The Keystone Building in Aurora, Illinois is a building from 1922. It was listed on the National Register of Historic Places in 1980. The structure is one of two buildings on Stolp Island designed by George Grant Elmslie, the other one being the Graham Building. In addition, there are three other buildings within Aurora that share the same architect, (the Old Second National Bank, the Healy Chapel, and the German-American Bank) making Aurora, Illinois the biggest collection of Elmslie's commercial buildings.

==History==
The Keystone Building is the largest private office building designed by George Grant Elmslie. It also may be the largest office building designed in the Prairie Style. It was planned as the Joseph George & Newhall Building in 1922. The Aurora Silverplate Company had previously occupied the building, but moved out onto another lot. Their old building was partially demolished and Elmslie was tasked with incorporating part of it into a new building. It was Elmslie's first commission since he split from his business partner William G. Purcell. L. A. Fournier, who had worked with Purcell & Elmslie, was listed as an associate architect. The building was recognized by the National Park Service on its National Register of Historic Places on March 18, 1980. Furthermore, it is a contributing property to the Stolp Island Historic District, listed on September 10, 1986.

==Architecture==
The Keystone Building is found on Stolp Island in Aurora, Illinois.

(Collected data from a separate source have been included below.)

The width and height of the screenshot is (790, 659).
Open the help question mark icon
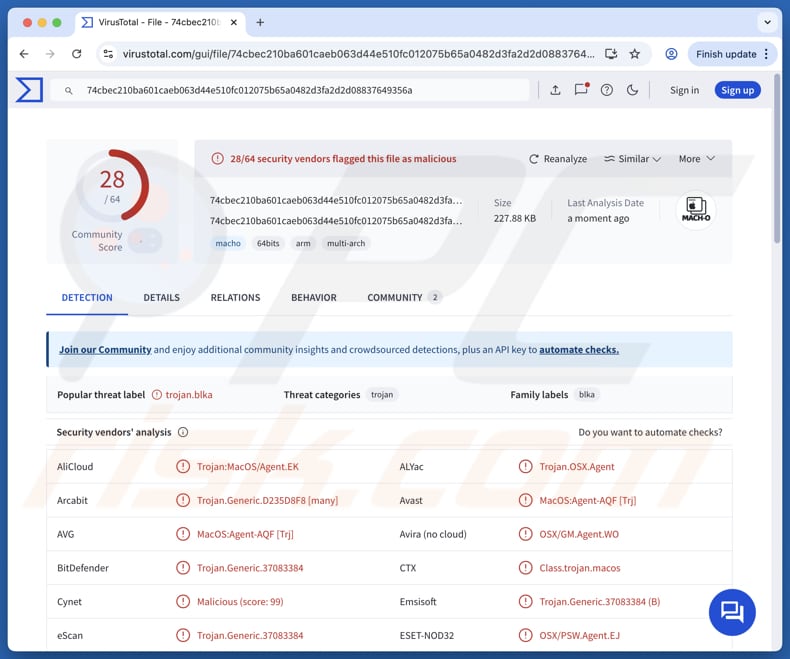pyautogui.click(x=607, y=90)
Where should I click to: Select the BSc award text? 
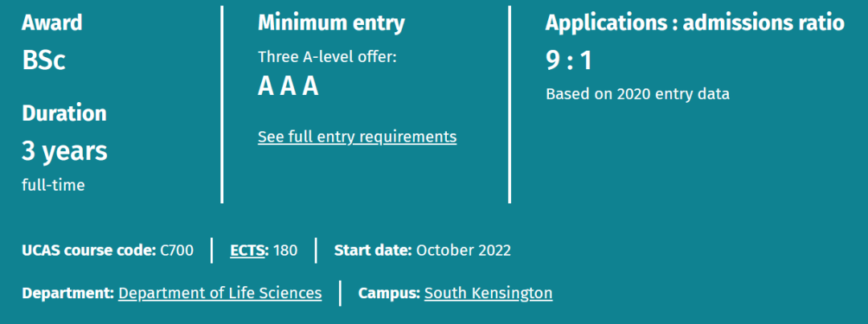(43, 61)
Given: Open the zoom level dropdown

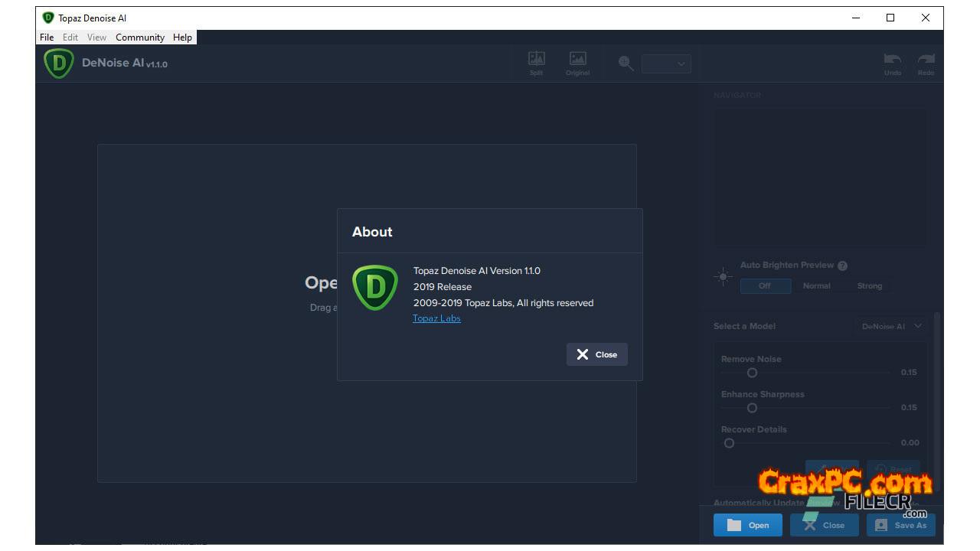Looking at the screenshot, I should 666,64.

The four-story building features a ground floor dedicated to individual shops, each with a private entryway. The main (west) facade stretched 165 ft on Stolp Avenue. It is irregularly shaped on its rear facade, as it is on a triangular lot. The north facade is 115 ft long and the south is only 25 ft long. The entry to the main building is found under a patterned terra cotta screen. There are five major bays on the first floor: three north of the entry and two south. The bays are separated by brick piers, as is the entryway. The upper three floors have identical exteriors with double hung windows between brick piers. An ornamental terra cotta cornice caps the building on the main facade. The building is built with brown glazed brick with flecks of iron, which provides some blue and green bits. A terra cotta belt course is found above the first floor. Each of the six piers on the main facade features a decorative terra cotta shield. There are additional shields decorating the cornice. Eight bronze and glass light fixtures above the first floor provide external illumination.

Inside the main entrance leads to a lobby with an elevator and staircase. The three upper floors are divided into office suites off of a main corridor. Each floor features a central lobby with access to elevator and stair. A skylight is found above the fourth floor lobby. The floors are polished terrazzo. The remains of the previous building are found in the northeastern quadrant.